%%
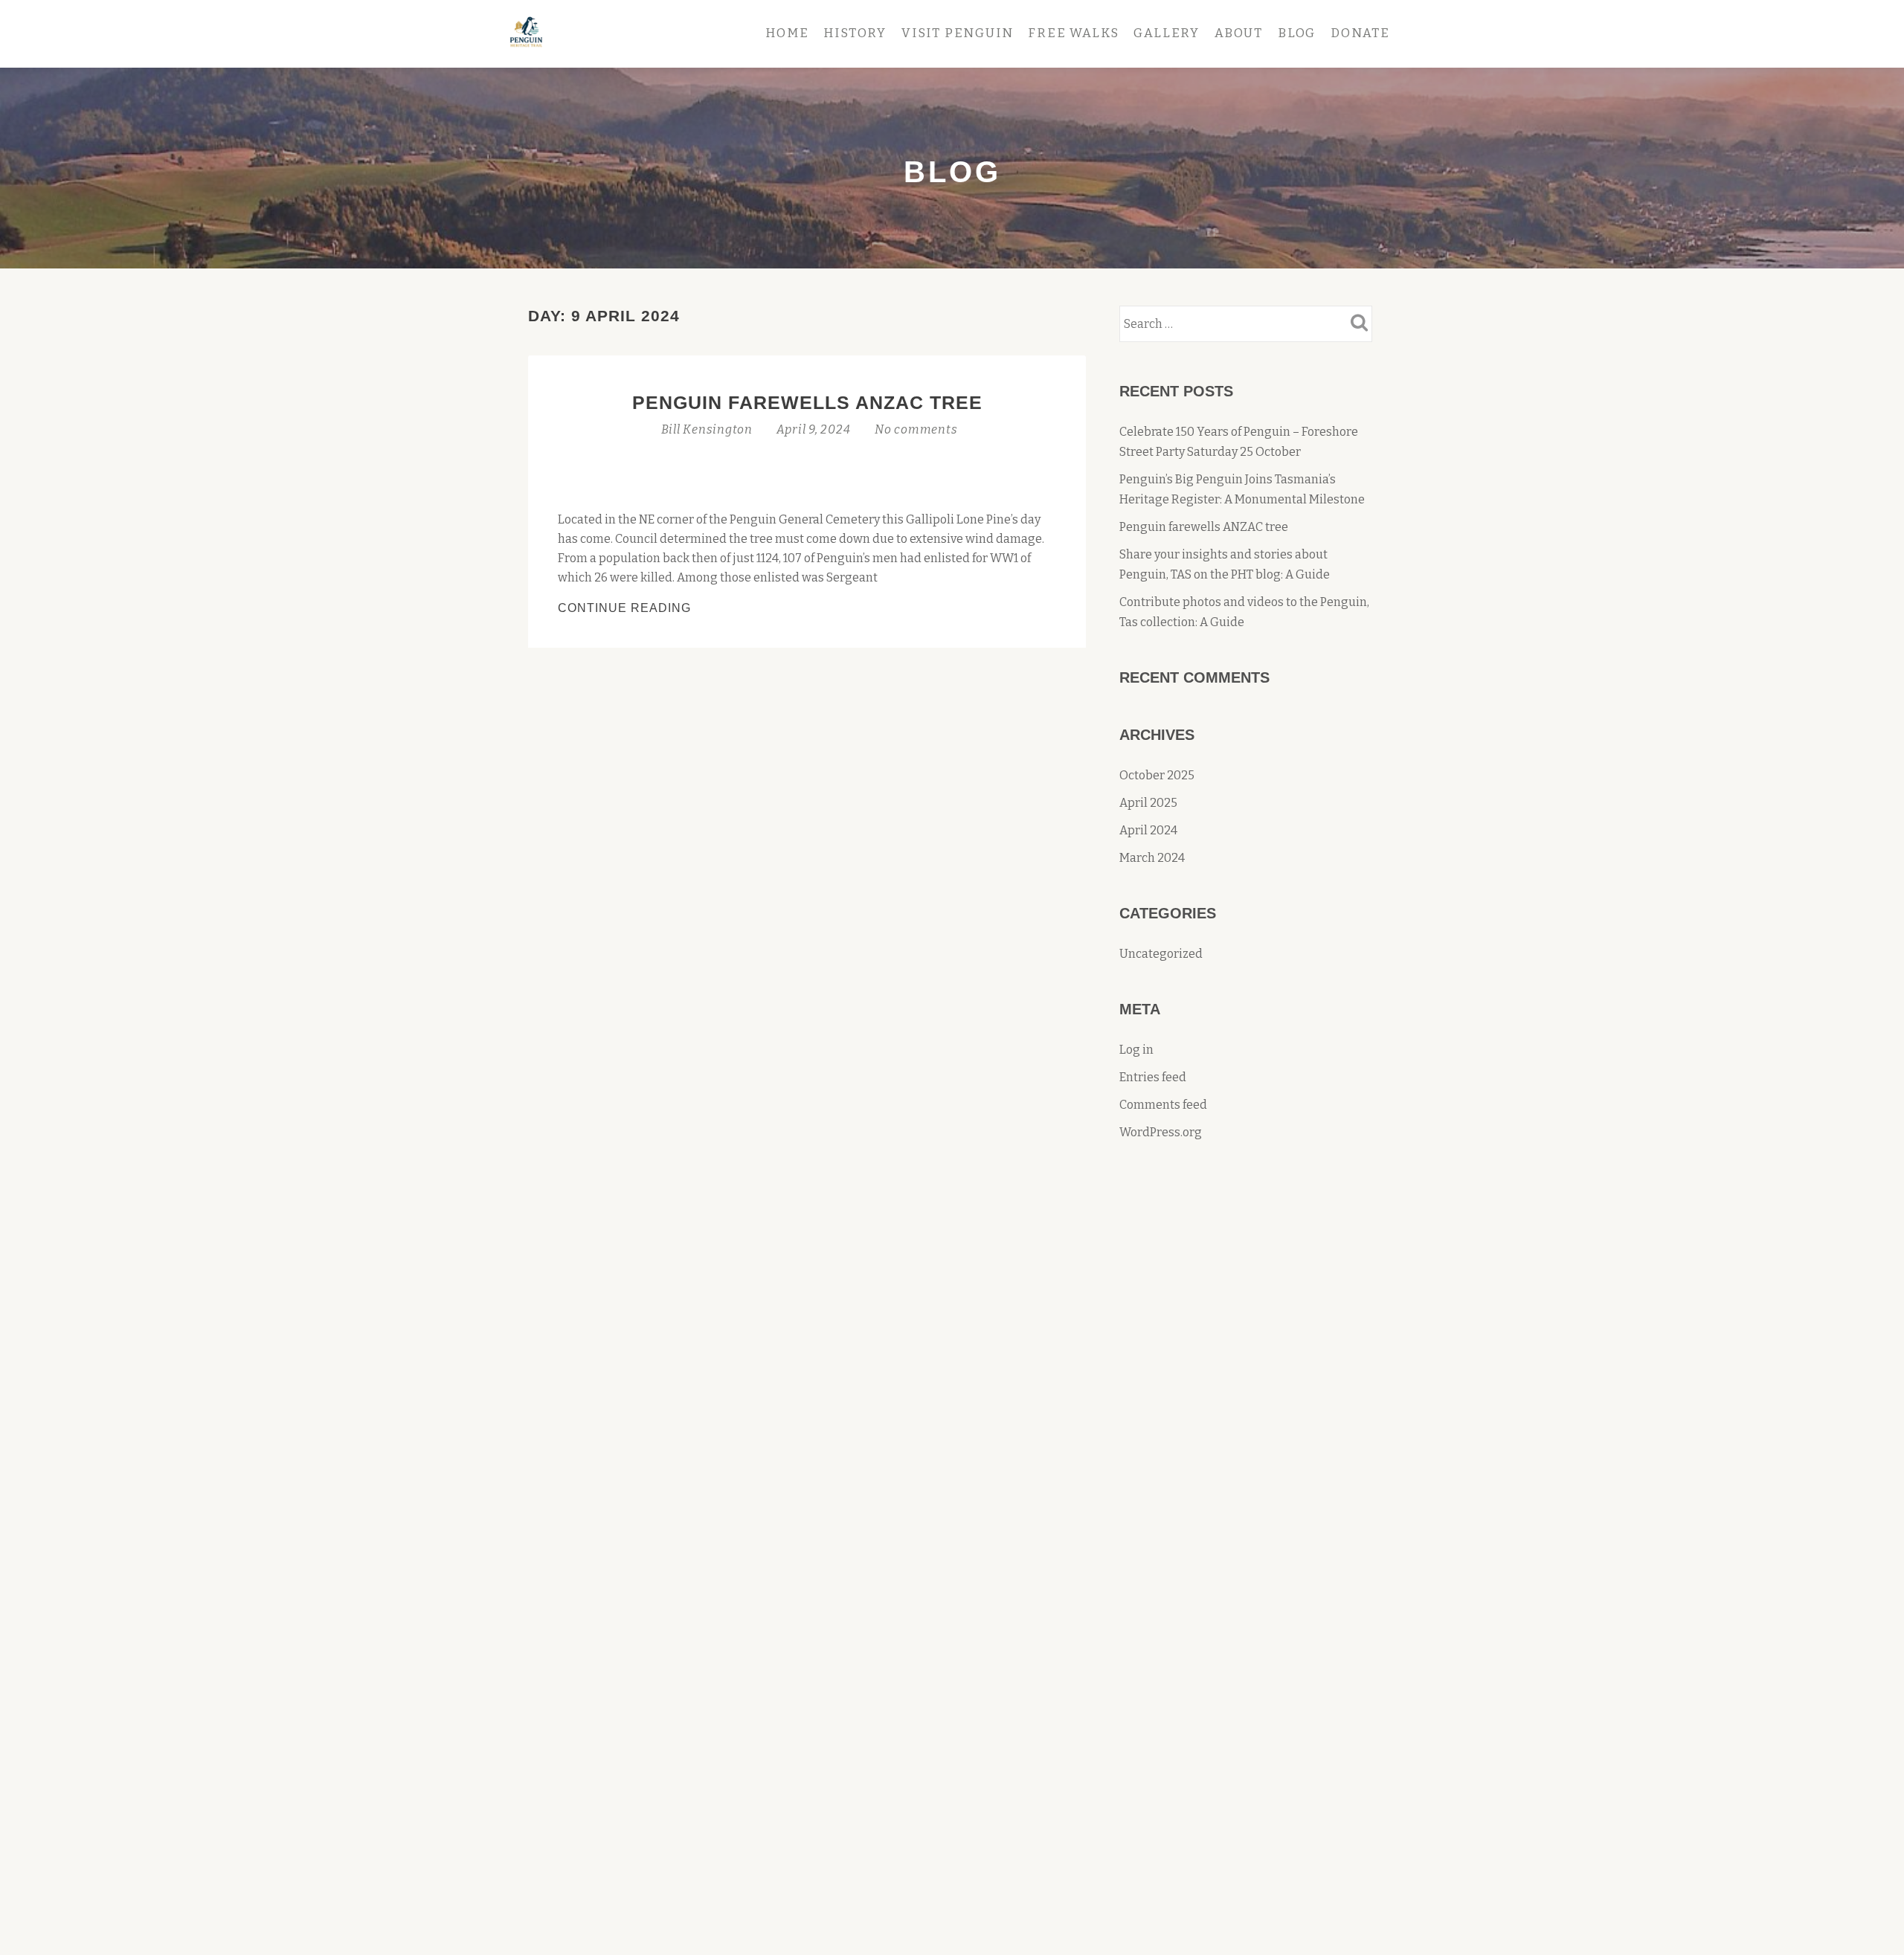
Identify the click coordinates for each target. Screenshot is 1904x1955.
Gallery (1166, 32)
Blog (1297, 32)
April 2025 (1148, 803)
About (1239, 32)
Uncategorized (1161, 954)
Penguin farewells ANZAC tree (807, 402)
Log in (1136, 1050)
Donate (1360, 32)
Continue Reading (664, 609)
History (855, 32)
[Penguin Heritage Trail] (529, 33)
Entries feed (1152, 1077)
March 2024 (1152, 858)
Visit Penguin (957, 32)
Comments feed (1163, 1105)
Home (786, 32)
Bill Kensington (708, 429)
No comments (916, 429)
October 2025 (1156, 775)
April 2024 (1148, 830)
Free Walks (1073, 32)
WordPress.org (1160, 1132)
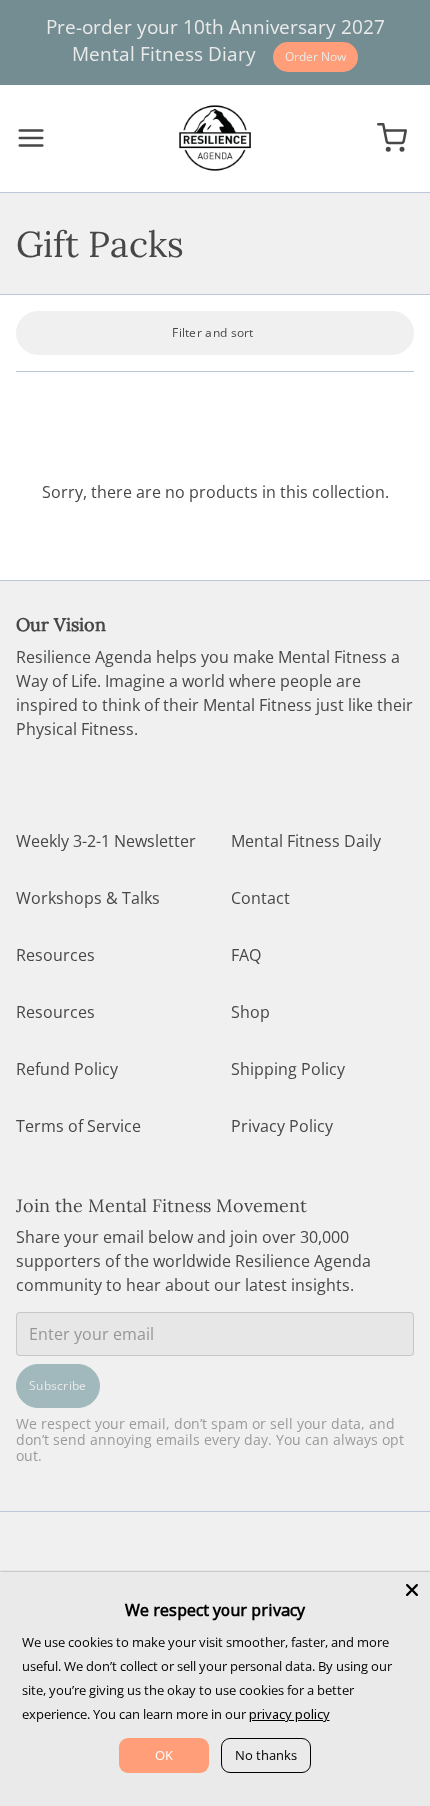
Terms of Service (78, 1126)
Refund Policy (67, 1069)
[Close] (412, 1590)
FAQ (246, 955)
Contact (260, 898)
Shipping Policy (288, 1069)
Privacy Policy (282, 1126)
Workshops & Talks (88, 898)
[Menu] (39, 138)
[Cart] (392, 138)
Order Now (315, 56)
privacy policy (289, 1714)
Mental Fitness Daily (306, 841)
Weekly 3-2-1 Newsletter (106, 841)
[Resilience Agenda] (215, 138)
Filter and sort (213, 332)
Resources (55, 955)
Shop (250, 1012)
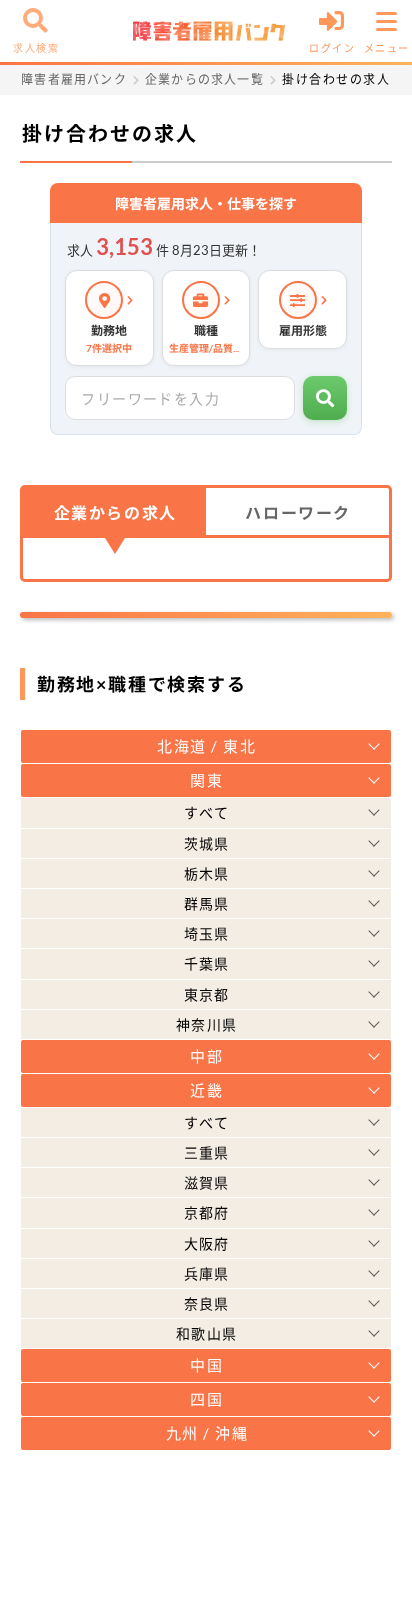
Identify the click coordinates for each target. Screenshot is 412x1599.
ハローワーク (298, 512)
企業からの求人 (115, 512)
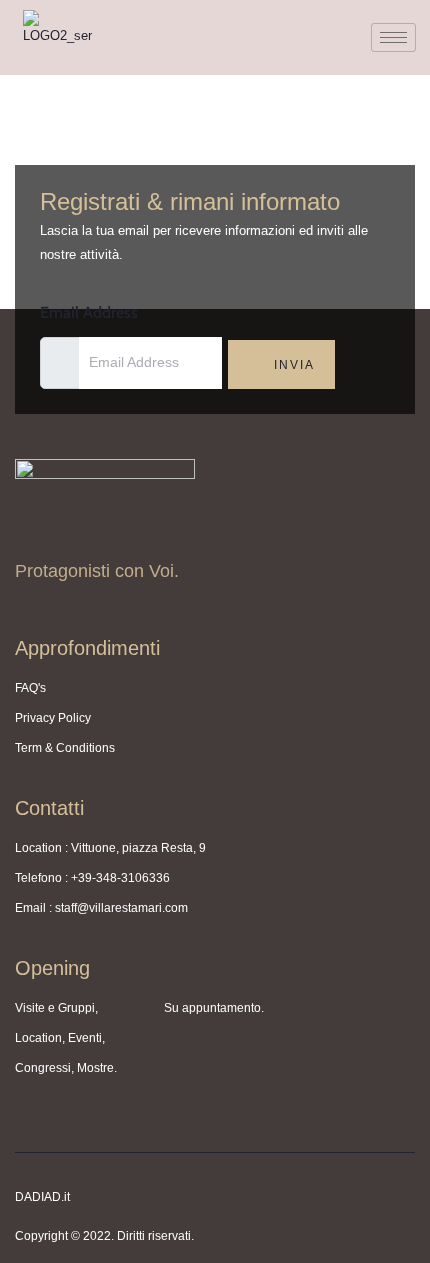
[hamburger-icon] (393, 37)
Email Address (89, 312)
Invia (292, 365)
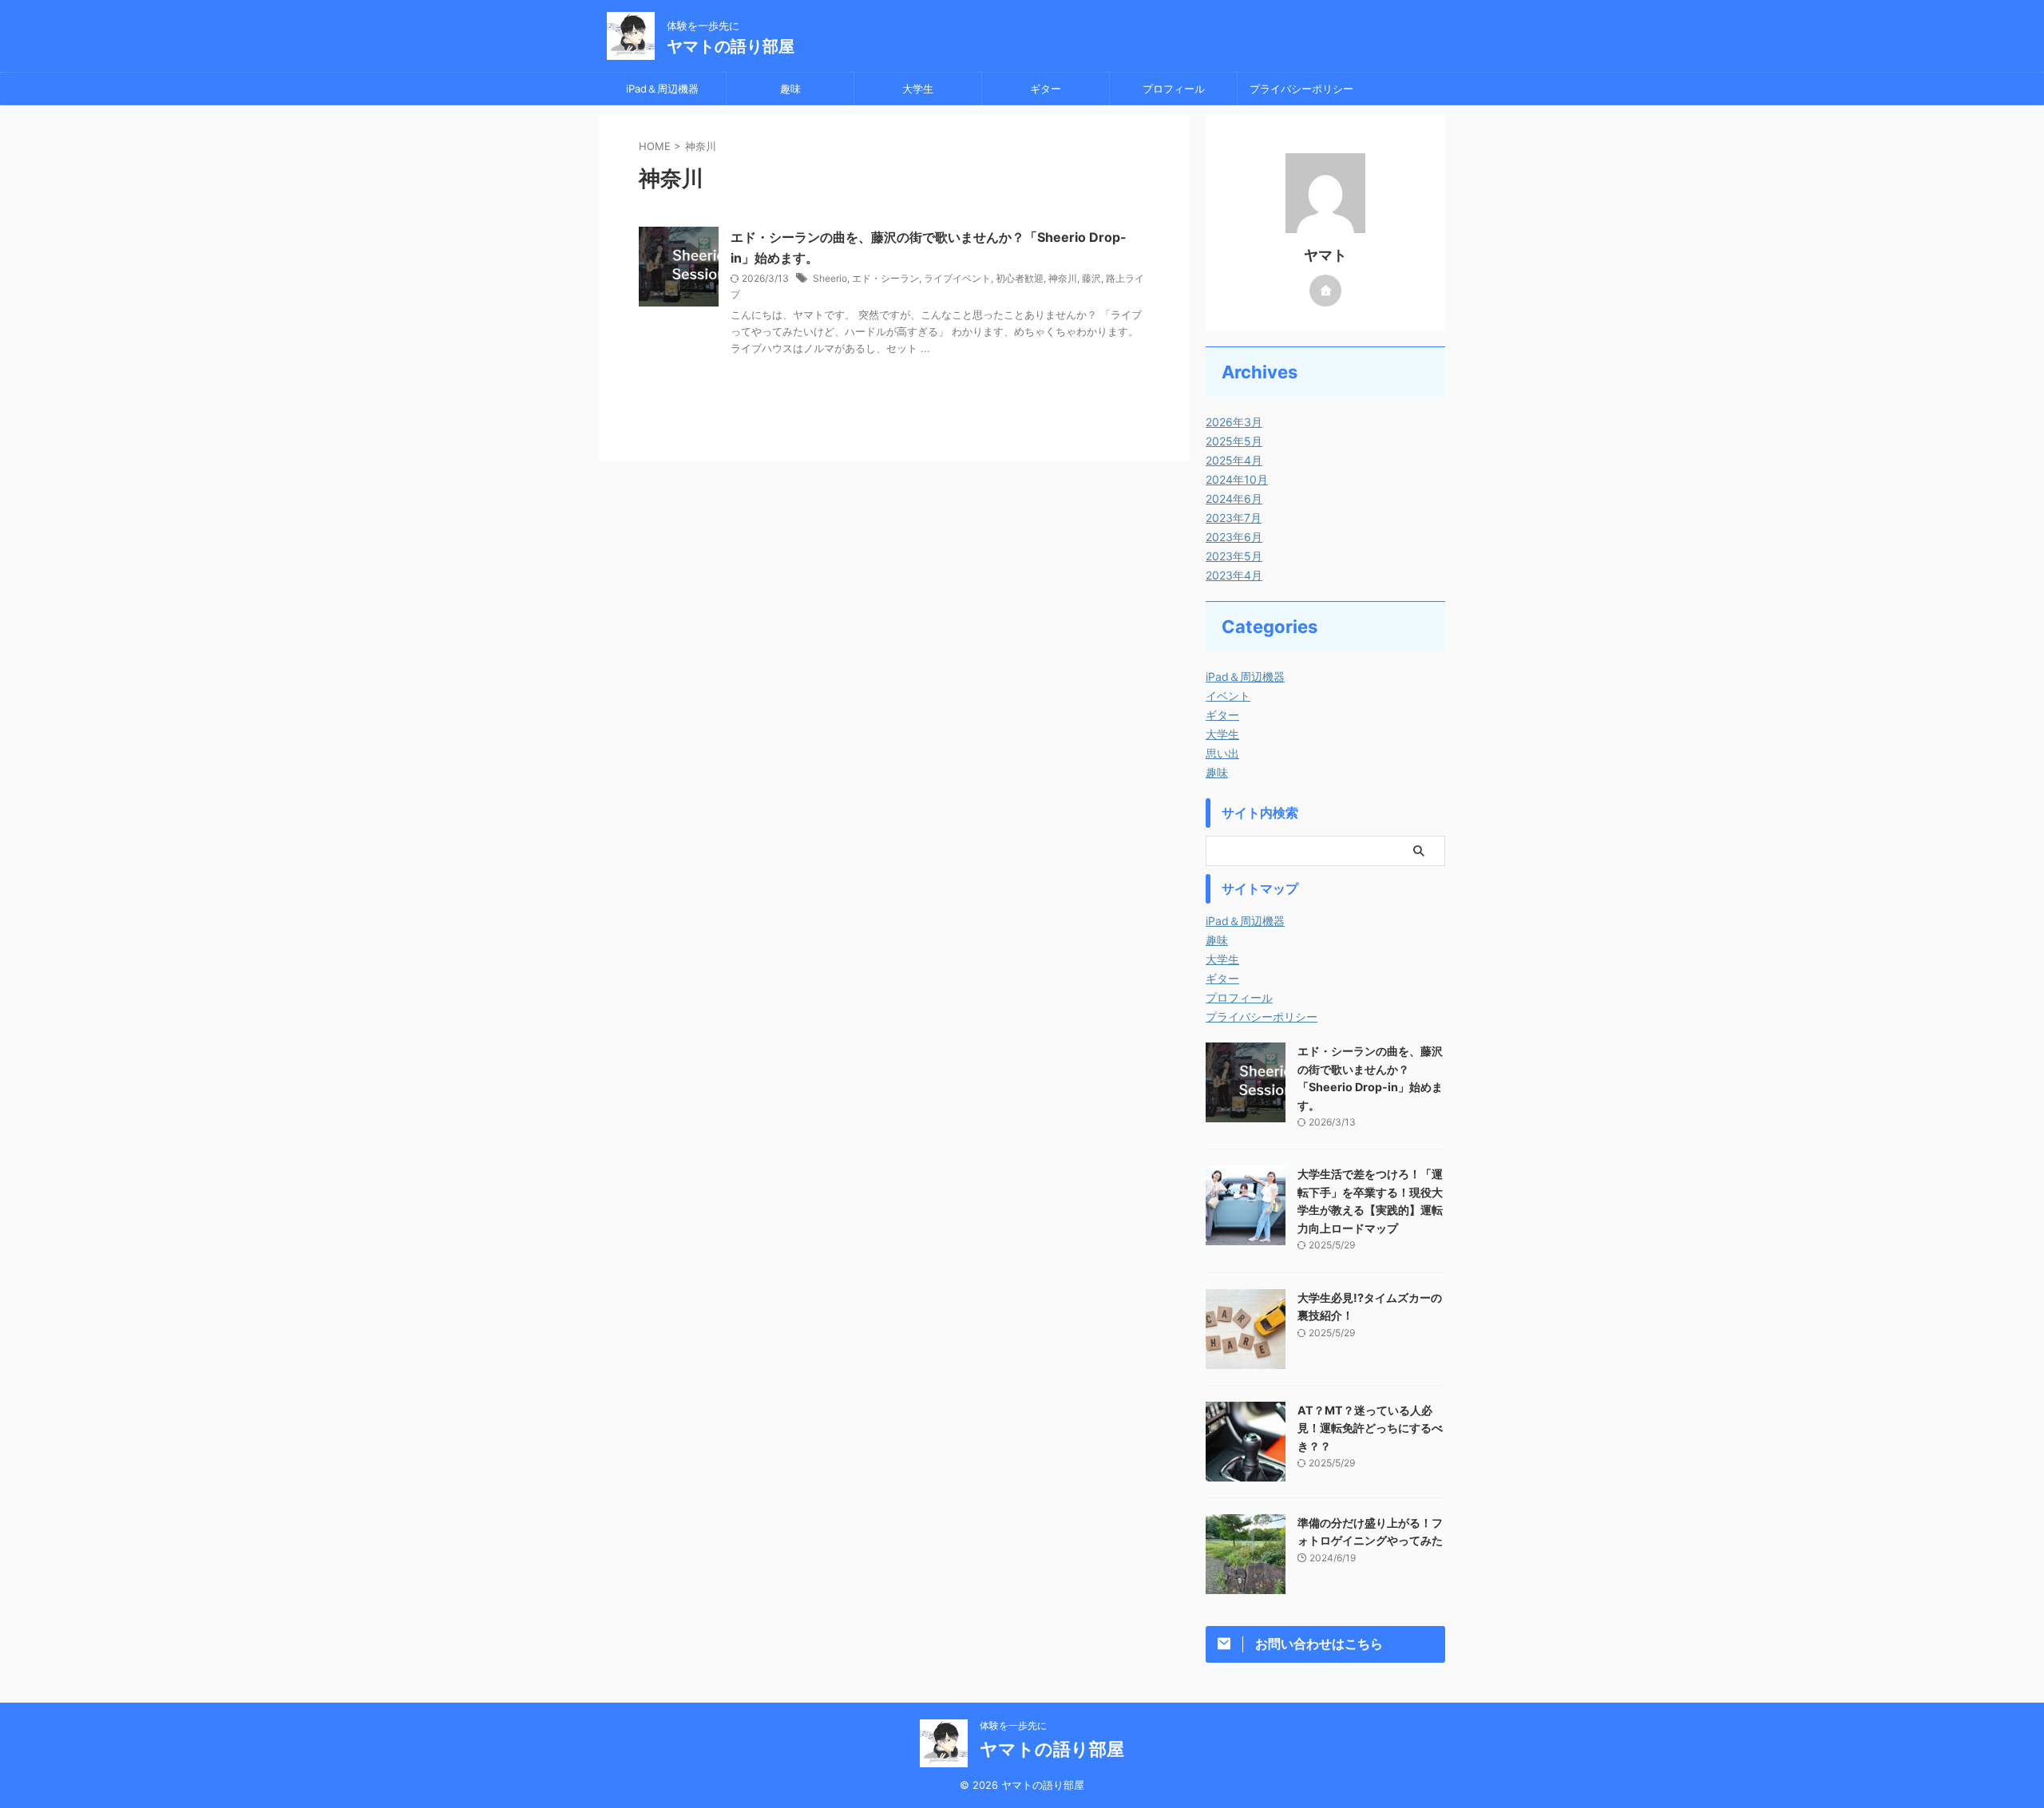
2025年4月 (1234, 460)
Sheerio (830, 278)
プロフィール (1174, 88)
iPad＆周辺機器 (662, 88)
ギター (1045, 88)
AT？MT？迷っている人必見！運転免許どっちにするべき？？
%%
_WHAT THE EXERCISE ASKS_: Your answer must be the exact lines from the start of the data through the line with "Invia (292, 365)", inclusive, and nothing else; pictures do not belong in it.

_EXERCISE OUTPUT_:
Identify the click coordinates for each target. Screenshot is 1904x1955.
Gallery (1166, 32)
Blog (1297, 32)
April 2025 (1148, 803)
About (1239, 32)
Uncategorized (1161, 954)
Penguin farewells ANZAC tree (807, 402)
Log in (1136, 1050)
Donate (1360, 32)
Continue Reading (664, 609)
History (855, 32)
[Penguin Heritage Trail] (529, 33)
Entries feed (1152, 1077)
March 2024 (1152, 858)
Visit Penguin (957, 32)
Comments feed (1163, 1105)
Home (786, 32)
Bill Kensington (708, 429)
No comments (916, 429)
October 2025 (1156, 775)
April 2024 (1148, 830)
Free Walks (1073, 32)
WordPress.org (1160, 1132)
Terms of Service (78, 1126)
Refund Policy (67, 1069)
[Close] (412, 1590)
FAQ (246, 955)
Contact (260, 898)
Shipping Policy (288, 1069)
Privacy Policy (282, 1126)
Workshops & Talks (88, 898)
[Menu] (39, 138)
[Cart] (392, 138)
Order Now (315, 56)
privacy policy (289, 1714)
Mental Fitness Daily (306, 841)
Weekly 3-2-1 Newsletter (106, 841)
[Resilience Agenda] (215, 138)
Filter and sort (213, 332)
Resources (55, 955)
Shop (250, 1012)
Identify the click coordinates for each target. Screenshot is 412x1599.
ハローワーク (298, 512)
企業からの求人 (115, 512)
[hamburger-icon] (393, 37)
Email Address (89, 312)
Invia (292, 365)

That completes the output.